DiMaggio v Skanska USA Bldg., Inc. |
2017 NY Slip Op 02369 |
Decided on March 28, 2017 |
Appellate Division, First Department |
Published by New York State Law Reporting Bureau pursuant to Judiciary Law § 431. |
This opinion is uncorrected and subject to revision before publication in the Official Reports. |
Decided on March 28, 2017
Friedman, J.P., Sweeny, Renwick, Andrias, Manzanet-Daniels, JJ.
3521 150387/13
v
Skanska USA Building, Inc., et al., Defendants, Park Avenue Building & Roofing Supplies, Inc., Defendant-Appellant.
McGaw, Alventosa & Zajac, Jericho (Ross P. Masler of counsel), for, appellant.
Sacks and Sacks LLP, New York (Scott N. Singer of counsel), for respondent.
Order, Supreme Court, New York County (Joan M. Kenney, J.), entered October 9, 2015, which, to the extent appealed from as limited by the briefs, denied the branch of defendant Park Avenue Building & Roofing Supplies, Inc.'s (Park Avenue) motion for summary judgment that sought dismissal of the common-law negligence claim and the common-law indemnification and contribution cross claims against it, unanimously reversed, on the law, without costs, and the motion granted. The Clerk is directed to enter judgment in favor of Park Avenue dismissing the complaint and all cross claims against it.
Plaintiff, employed by a nonparty, testified that he fell after he picked up a pipe, stepped to his right, and slipped on a muddy, softball-sized, chopped-up piece of concrete. Plaintiff never testified that he could not use lifting equipment available to him because of the way the pipes had been stacked.
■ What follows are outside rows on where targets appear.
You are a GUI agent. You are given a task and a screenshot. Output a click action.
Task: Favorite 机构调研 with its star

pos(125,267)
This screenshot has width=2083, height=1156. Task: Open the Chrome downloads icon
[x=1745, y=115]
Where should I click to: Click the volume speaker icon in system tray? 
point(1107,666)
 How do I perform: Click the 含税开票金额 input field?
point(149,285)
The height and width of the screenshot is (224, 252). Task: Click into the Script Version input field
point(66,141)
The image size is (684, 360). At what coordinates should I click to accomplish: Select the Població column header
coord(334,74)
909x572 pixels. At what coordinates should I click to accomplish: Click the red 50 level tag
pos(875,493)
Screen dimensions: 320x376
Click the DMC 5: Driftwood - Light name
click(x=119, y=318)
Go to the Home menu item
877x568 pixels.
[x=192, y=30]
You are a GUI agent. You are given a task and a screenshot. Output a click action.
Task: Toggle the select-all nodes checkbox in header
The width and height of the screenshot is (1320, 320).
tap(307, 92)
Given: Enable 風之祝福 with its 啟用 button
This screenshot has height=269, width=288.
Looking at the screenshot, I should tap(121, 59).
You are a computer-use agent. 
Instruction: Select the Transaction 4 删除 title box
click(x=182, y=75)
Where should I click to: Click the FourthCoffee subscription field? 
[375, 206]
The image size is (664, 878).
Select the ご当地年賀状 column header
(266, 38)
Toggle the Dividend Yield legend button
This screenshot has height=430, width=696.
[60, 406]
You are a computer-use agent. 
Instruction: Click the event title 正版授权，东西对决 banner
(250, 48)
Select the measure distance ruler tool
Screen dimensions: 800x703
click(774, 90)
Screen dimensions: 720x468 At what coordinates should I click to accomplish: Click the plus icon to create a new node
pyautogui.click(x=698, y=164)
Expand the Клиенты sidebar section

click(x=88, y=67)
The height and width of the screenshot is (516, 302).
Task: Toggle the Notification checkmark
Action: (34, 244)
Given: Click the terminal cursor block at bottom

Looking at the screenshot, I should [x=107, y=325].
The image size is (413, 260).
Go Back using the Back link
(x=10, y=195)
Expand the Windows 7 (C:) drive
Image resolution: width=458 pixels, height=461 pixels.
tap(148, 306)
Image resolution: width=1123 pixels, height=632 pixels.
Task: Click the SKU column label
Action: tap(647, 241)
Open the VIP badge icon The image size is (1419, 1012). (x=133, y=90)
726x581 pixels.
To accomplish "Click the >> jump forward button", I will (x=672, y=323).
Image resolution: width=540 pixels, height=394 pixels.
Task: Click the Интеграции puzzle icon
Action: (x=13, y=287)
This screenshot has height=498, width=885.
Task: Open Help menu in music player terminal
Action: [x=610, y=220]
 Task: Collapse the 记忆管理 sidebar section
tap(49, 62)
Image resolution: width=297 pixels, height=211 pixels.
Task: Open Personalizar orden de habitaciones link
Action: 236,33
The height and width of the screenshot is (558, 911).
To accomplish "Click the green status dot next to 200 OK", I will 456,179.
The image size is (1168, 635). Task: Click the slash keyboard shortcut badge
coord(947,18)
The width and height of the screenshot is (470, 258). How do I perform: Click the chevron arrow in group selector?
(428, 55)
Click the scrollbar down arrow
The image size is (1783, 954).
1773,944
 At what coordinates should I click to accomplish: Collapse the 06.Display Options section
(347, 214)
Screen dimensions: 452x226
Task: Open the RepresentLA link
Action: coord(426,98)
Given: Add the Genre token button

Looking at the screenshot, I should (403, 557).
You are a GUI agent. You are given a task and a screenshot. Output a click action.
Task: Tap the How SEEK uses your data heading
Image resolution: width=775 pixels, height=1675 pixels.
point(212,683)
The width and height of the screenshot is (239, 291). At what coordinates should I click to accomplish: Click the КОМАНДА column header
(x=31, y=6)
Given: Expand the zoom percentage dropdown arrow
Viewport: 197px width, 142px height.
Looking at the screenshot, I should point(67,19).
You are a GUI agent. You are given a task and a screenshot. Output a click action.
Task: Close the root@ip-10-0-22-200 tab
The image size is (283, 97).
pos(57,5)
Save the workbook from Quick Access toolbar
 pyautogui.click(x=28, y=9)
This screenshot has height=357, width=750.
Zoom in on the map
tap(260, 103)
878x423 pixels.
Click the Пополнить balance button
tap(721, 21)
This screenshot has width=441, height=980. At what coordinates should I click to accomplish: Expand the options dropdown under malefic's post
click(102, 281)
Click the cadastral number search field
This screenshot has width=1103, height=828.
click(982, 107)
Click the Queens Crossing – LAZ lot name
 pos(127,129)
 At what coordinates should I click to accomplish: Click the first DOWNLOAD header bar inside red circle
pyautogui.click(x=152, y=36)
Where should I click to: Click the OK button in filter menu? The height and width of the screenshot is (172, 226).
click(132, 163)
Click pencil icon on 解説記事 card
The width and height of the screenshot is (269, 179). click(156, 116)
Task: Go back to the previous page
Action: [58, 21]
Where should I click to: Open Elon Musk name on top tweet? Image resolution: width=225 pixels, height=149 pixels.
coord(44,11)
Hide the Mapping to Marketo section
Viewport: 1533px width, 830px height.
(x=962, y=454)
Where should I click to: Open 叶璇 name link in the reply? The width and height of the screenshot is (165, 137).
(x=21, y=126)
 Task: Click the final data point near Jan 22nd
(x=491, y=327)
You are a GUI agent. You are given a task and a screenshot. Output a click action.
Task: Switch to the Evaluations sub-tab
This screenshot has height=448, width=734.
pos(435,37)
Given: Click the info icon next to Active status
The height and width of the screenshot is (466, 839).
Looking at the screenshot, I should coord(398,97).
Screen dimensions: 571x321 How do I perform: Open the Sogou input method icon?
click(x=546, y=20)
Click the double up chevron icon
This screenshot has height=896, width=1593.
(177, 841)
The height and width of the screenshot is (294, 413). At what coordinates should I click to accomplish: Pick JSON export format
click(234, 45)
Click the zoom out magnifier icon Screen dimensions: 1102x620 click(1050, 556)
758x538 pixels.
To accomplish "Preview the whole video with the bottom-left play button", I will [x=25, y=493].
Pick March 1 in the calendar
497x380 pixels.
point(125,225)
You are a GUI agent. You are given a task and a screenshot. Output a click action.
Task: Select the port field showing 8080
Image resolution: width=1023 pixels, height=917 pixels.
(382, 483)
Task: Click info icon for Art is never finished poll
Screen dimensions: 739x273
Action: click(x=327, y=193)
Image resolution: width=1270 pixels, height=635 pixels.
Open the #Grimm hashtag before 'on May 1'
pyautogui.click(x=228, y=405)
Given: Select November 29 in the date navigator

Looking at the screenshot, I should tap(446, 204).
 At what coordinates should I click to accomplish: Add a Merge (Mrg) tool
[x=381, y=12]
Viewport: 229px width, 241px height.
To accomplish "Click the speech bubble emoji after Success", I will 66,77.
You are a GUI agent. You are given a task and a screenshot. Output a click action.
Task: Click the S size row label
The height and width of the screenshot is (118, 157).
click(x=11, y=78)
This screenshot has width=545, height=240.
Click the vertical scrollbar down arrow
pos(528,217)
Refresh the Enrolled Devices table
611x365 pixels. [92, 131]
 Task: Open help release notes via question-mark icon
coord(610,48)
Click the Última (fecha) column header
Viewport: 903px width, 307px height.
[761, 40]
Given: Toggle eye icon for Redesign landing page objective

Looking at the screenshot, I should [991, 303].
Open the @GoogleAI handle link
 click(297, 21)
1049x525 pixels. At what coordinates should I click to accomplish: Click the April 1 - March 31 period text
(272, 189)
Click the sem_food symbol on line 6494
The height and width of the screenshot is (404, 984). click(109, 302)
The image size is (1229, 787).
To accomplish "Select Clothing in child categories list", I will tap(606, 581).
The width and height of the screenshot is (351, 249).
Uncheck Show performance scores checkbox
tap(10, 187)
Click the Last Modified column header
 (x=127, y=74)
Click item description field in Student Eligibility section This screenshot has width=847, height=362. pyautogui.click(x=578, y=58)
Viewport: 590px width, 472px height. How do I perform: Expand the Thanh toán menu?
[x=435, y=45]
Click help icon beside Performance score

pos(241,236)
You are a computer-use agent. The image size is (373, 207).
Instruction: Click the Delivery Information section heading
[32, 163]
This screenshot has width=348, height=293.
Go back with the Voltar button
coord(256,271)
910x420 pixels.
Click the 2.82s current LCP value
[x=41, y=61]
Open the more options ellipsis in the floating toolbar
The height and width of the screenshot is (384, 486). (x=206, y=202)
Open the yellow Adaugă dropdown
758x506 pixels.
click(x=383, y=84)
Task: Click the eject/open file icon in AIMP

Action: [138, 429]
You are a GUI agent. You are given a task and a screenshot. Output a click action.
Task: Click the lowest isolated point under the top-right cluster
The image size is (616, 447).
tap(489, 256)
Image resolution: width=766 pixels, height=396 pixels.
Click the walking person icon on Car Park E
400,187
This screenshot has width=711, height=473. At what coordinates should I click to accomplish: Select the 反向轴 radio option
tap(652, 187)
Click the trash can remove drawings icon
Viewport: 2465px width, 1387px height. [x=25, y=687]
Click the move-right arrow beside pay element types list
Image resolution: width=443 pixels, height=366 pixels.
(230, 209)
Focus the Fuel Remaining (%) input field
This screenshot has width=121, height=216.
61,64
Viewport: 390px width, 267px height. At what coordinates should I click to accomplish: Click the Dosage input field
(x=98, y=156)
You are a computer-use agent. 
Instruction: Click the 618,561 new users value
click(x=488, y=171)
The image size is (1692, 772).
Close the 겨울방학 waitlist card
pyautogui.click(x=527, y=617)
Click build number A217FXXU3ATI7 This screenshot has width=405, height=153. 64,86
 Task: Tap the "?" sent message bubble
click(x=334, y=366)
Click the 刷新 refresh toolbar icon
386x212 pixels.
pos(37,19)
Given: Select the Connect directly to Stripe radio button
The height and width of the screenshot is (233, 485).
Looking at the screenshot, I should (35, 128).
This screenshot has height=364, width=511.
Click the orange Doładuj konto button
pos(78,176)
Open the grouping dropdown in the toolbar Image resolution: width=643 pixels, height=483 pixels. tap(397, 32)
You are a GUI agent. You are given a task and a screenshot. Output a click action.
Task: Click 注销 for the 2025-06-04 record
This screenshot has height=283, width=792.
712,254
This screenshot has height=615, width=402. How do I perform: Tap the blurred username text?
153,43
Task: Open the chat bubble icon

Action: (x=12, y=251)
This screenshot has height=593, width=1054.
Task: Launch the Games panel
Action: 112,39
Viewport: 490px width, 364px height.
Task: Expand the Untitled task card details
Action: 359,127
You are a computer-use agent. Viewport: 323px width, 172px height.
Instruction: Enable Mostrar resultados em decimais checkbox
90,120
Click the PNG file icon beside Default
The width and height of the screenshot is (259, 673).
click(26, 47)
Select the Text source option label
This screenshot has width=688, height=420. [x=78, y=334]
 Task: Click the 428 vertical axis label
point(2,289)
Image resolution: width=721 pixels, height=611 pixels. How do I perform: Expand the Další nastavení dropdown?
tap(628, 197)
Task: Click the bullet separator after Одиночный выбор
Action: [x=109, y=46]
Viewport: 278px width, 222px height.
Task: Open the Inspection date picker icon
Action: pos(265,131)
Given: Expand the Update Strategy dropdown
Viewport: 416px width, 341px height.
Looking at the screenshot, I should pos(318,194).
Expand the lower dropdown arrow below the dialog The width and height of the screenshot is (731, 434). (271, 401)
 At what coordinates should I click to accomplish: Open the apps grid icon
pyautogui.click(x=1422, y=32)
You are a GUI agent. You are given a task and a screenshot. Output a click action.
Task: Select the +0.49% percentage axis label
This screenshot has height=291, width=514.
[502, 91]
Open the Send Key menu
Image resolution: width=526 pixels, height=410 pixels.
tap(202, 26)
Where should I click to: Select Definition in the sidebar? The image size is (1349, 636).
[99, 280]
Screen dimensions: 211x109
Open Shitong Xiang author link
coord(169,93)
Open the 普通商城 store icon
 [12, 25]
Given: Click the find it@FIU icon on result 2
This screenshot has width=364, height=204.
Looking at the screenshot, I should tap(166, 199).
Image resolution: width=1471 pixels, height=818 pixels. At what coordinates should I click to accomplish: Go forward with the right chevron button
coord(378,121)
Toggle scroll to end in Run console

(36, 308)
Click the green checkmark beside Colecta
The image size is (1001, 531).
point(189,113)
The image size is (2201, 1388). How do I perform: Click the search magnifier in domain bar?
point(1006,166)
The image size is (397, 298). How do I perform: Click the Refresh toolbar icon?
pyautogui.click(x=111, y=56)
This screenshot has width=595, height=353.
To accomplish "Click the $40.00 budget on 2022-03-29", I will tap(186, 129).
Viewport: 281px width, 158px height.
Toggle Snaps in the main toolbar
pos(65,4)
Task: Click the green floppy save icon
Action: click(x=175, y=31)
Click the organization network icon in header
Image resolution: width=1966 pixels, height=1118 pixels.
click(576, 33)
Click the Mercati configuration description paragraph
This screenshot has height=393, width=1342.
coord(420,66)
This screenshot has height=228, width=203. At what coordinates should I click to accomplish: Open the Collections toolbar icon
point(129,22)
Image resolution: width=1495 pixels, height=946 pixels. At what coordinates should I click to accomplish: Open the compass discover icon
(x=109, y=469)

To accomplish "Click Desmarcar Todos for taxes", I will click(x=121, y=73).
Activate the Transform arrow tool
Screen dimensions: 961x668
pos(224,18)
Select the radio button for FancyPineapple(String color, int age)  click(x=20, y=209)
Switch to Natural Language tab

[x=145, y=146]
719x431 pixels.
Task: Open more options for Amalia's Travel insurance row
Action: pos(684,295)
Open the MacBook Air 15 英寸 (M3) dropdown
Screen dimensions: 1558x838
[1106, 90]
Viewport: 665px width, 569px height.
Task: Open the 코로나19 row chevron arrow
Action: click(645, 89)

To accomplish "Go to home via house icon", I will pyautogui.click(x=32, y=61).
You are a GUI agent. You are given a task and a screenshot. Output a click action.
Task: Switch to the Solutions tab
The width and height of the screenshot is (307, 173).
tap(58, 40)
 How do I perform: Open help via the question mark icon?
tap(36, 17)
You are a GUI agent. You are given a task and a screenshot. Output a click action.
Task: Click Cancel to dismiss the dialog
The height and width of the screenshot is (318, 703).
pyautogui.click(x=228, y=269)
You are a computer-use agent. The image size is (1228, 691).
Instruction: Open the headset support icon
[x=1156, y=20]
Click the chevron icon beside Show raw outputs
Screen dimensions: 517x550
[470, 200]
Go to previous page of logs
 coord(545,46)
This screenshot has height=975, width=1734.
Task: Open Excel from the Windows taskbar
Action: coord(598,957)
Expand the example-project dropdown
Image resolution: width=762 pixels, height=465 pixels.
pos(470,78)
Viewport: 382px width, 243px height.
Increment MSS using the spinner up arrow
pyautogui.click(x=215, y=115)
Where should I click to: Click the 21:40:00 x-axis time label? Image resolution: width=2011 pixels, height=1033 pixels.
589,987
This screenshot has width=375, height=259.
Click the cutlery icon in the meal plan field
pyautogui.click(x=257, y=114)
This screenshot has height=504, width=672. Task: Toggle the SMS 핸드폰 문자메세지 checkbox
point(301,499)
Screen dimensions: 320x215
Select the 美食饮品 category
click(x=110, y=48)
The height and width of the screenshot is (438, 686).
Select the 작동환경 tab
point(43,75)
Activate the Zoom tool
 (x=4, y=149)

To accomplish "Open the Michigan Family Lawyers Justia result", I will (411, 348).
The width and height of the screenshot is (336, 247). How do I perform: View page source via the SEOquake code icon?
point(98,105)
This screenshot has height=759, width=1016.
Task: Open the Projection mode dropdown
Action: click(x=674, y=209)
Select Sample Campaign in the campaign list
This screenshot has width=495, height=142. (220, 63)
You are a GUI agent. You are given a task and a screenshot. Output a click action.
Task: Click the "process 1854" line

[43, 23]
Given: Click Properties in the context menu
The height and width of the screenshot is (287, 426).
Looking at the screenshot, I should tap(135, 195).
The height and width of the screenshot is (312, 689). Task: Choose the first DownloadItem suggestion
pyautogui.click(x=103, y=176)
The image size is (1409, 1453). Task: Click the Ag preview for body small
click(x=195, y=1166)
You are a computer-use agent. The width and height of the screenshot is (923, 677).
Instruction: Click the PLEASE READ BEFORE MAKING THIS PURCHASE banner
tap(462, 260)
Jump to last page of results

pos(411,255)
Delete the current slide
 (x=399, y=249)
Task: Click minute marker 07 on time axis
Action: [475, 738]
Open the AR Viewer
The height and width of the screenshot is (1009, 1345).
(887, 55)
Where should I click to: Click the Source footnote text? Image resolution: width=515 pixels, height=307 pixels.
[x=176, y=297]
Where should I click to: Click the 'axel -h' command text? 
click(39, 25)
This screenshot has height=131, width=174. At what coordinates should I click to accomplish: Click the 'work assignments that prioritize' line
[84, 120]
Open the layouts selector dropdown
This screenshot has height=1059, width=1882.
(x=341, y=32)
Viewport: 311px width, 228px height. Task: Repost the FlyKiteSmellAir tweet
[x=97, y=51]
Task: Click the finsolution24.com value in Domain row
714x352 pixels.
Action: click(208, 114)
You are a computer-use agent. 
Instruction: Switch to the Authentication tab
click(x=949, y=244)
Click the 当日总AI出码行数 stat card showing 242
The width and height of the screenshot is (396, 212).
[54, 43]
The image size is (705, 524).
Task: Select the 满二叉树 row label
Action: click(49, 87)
Accordingly, the connection between Park Avenue's alleged negligence in placing the pipes and plaintiff's injury is too attenuated to conclude that Park Avenue's malfeasance proximately caused the accident (see Escalet v New York City Hous. Auth., 56 AD3d 257, 258 [1st Dept 2008]).
THIS CONSTITUTES THE DECISION AND ORDER
OF THE SUPREME COURT, APPELLATE DIVISION, FIRST DEPARTMENT.